The Indian coastline is home to an ancient and diverse coral reef system that provides natural habitat for diverse marine underwater ecosystem. Also, they hold importance in fisheries, tourism and as a repository of medicinal, agronomical and industrial products.
A team of Indian researchers has warned that rising sea temperatures due to climate change could put these wondrous underwater systems under peril. Their study, which analysed data of sea surface temperatures since 1982, has found that three mass bleaching events occurred in 1998, 2010 and 2016, impacting five major Indian coral reef regions, in Andaman, Nicobar, Lakshadweep, Gulf of Mannar and Gulf of Kachch. Oceans act as massive sinks for the greenhouse gases emitted by anthropogenic activities.
However, as they absorb them, the oceans warm up and there are changes in the seawater chemistry.
Corals are sensitive to temperature changes, which affect photosynthesis and calcification of their structures, making them prone to diseases and even death.
“Sea algae and corals share a symbiotic existence in the ocean.When the sea waters turn warm in summers and remain so for more than 28 days, the corals experience thermal stress. Due to this, the corals expel the algae residing in their tissues, and turn colourless or bleach,” explained Mohit Arora from Space Application Centre (SAC), Ahmedabad, and first author of the study, while speaking to India Science Wire.
For their study, the team utilised the sea temperature data from the National Oceanic and Atmospheric Administration (NOAA)’s Optimum Interpolated Sea Surface Temperature database and analysed them for the period from 1982.
They used daily computation and index parameters obtained from advanced satellite monitoring data under NOAA’s Coral Reef Watch.

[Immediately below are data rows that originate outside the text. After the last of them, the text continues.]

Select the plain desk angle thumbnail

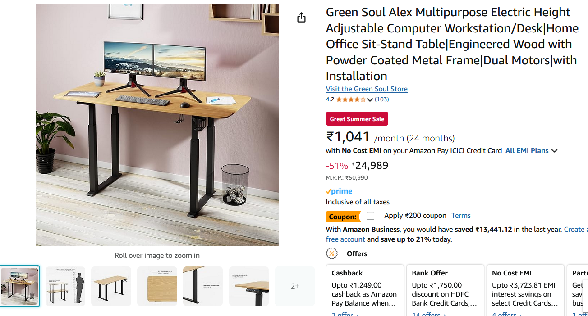(x=111, y=286)
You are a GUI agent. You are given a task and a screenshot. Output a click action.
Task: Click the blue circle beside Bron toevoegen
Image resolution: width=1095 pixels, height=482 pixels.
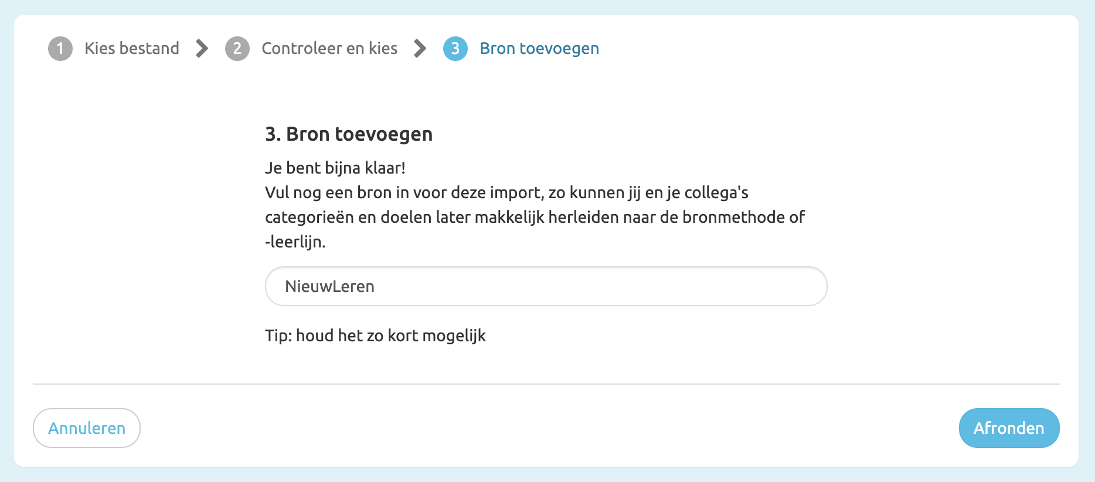click(x=455, y=49)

By analysing sea surface temperature patterns, the thermal stress on coral reefs and corresponding bleaching indices were computed based on information on magnitude, duration of thermal stress and intensity experienced in these regions.
The different regions experienced hottest summers at different times, with Andaman, Nicobar and Gulf of Kachch being severely affected in 2010 while Lakshadweep and Gulf of Mannar experienced a similar fate in 2016.
A coral bleaching alert report protocol developed by SAC recorded that the years 1998, 2010 and 2016 witnessed mass bleaching in the five coral reefs. They observed that Andaman, Nicobar and Gulf of Kachchh regions recorded an ‘alert level-2’ warning status in 2010, while the Gulf of Mannar recorded a level-1 alert in 2016. Although coral reefs are known to recover from bleaching in a decade or two, the severity of the bleaching event could overwhelm them and hamper their ability to recover.
“There is a likelihood of high-intensity coral bleaching events in the future also.Our study will be helpful to marine biologists and can be used for early warning of coral bleaching in future,” said Arora.
The team comprised Mohit Arora, Nandini Ray Chaudhury, Ashwin Gujrati (SAC); and Ramesh Chandra Patel (Kurukshetra University). The findings have been published in Current Science.